Para demonstrar como será essa integração completa de digital e físico, a Siemens opera, em São Paulo. Um Centro de Experiência Digital, chamado de DEX, que demonstra usos do metaverso na indústria. Contudo, Alves explica que um dos desafios para tornar o metaverso uma réplica ultrarrealista do mundo físico, e completamente integrado a ele, é a capacidade atual de processamento de dados uma barreira que a IA tem ajudado a superar.
Com a IA, uma simulação (de ambiente físico) que demoraria quatro, cinco meses para ser feita, pode produzir em alguns segundos. Você combina as tecnologias e consegue dar um salto, concorda Marcel Saraiva, gerente de vendas, no Brasil, da divisão Enterprise da Nvidia, gigante de tecnologia pioneira em sistemas gráficos, processadores e chips para IA.
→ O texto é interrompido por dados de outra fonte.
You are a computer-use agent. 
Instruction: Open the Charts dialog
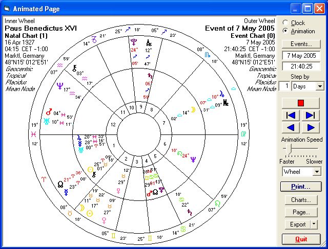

Assim, Saraiva explica que a IA aumenta a capacidade de processar a enorme quantidade de dados envolvidos nos ambientes virtuais do metaverso. Para unir os dois mundos, a empresa opera com o Nvidia Omniverse, sistema que permite a criação de gêmeos virtuais com IA.
Baixo investimento e falta de mão de obra
Na Vale, a união das duas tecnologias aplicada em viradores de vagões do Terminal de Minério de Ponta da Madeira, no Maranhão. Que aliás, conta com réplicas digitais que ajudam a mineradora a mapear o ambiente.
A tecnologia utiliza IA e modelamento matemático para analisar tecnicamente dados coletados por câmeras e sensores instalados nos ativos e aprimorar a tomada de decisão quando são necessárias intervenções de manutenção, conta Paulo Pires, diretor de Tecnologia e Inovação da Vale.
A Microsoft, que tem liderado os avanços recentes nas aplicações de inteligência artificial, em parceria com a OpenAI, também tem apostado na associação de IA e metaverso. Assim, a companhia faz isso a partir da integração do Copilot, seu assistente de IA, ao Hololens 2, óculos de realidade mista voltado ao uso corporativo.
Assim, esse é o cenário perfeito por que as instruções que o usuário dá por voz guiam o Hololens na apresentação dos cenários virtuais, diz Marcondes Farias, diretor de Aplicações de Negócios na Microsoft Brasil.
No país, apesar de avanços, baixo investimento e falta de mão de obra especializada ainda são as principais barreiras para o avanço das tecnologias da indústria 4.0, incluindo o metaverso. Segundo a CNI, 66% das companhias veem o custo como principal entrave para aplicação de tecnologias digitais. Enquanto um quarto aponta a falta de conhecimento como desafio.
Incentivos públicos
O programa Nova Indústria Brasil, lançado na semana passada pelo governo, planeja destinar R$ 66 bilhões, até 2026. Trata-se de valor em financiamentos no eixo que mira aumentar a inovação da indústria brasileira. O que aliás, inclui projetos digitais.
Outras iniciativas do governo também criadas nesse sentido. Uma delas é o MetaIndústria, da Agência Brasileira de Desenvolvimento Industrial (ABDI), inaugurado neste ano, na Grande São Paulo. Portanto, a meta é auxiliar 100 empresas brasileiras na aplicação de tecnologias de realidade virtual, em parceria com universidades e companhias de tecnologia. A ambição é “transformar a manufatura da indústria para incluir o país na corrida global”. Segundo o gerente de Difusão de Tecnologias da ABDI, Bruno Jorge.